Reproduce only the top of the records, down to and including the line containing "[Sacha Pfeiffer] (15, 2412)".
=== Section Start ===
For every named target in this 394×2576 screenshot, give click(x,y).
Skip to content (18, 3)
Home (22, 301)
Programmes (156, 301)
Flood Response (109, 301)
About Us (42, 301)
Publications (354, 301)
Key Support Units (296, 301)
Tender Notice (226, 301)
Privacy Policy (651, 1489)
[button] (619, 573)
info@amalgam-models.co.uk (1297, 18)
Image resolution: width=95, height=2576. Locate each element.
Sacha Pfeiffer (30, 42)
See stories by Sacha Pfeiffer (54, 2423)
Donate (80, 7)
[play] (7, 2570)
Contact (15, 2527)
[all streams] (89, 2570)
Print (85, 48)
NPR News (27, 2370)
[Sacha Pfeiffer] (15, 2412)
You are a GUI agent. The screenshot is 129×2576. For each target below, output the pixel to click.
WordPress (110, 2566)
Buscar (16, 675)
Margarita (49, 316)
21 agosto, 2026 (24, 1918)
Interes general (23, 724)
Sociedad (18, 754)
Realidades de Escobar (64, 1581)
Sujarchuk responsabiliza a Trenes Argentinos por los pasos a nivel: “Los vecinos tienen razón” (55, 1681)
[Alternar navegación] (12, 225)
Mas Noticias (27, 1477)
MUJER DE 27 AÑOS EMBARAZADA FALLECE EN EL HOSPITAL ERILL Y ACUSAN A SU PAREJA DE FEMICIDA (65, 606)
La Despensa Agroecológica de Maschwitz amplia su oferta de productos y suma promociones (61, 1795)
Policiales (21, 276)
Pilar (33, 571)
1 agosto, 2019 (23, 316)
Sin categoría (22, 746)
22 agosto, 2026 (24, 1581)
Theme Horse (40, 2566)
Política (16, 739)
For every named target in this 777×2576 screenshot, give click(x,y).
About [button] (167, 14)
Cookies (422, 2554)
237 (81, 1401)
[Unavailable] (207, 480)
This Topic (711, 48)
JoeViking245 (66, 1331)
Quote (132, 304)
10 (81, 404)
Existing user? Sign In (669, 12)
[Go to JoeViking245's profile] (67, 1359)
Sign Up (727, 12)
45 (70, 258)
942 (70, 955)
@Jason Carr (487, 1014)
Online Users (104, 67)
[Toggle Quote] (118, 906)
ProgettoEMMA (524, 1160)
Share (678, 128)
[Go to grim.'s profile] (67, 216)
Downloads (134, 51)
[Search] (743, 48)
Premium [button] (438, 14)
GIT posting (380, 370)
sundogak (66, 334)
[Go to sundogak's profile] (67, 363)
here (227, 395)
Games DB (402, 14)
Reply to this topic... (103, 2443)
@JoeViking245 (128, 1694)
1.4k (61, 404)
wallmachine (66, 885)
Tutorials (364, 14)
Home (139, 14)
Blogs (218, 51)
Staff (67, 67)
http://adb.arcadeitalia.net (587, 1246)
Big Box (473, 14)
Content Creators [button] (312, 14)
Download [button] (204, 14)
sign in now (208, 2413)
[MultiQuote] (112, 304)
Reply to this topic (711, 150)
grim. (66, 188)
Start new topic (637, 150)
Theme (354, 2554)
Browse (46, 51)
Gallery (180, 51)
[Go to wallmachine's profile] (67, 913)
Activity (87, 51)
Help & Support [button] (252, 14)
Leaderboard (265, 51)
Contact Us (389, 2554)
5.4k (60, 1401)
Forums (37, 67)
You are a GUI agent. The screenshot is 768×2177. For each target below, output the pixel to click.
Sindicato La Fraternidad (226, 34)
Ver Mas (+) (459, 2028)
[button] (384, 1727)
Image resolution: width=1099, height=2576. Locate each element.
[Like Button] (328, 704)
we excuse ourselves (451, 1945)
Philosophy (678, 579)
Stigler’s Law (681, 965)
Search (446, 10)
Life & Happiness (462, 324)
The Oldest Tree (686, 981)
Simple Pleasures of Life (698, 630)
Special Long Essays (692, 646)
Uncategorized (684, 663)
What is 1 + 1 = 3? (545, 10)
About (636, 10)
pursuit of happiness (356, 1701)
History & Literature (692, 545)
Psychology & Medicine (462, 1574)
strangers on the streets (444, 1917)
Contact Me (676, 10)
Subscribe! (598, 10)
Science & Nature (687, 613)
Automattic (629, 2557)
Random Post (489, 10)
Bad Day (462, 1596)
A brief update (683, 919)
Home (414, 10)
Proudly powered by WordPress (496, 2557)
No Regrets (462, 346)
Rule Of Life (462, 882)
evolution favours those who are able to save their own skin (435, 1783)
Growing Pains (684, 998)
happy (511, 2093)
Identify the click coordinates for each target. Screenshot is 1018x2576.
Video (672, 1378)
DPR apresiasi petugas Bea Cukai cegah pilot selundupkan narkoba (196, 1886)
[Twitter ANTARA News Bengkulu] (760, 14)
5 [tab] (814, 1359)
=== Section End ===
◆ Task answer
For every named target in this 394×2576 screenshot, give click(x,y).
Skip to content (18, 3)
Home (22, 301)
Programmes (156, 301)
Flood Response (109, 301)
About Us (42, 301)
Publications (354, 301)
Key Support Units (296, 301)
Tender Notice (226, 301)
Privacy Policy (651, 1489)
[button] (619, 573)
info@amalgam-models.co.uk (1297, 18)
Image resolution: width=95, height=2576. Locate each element.
Sacha Pfeiffer (30, 42)
See stories by Sacha Pfeiffer (54, 2423)
Donate (80, 7)
[play] (7, 2570)
Contact (15, 2527)
[all streams] (89, 2570)
Print (85, 48)
NPR News (27, 2370)
[Sacha Pfeiffer] (15, 2412)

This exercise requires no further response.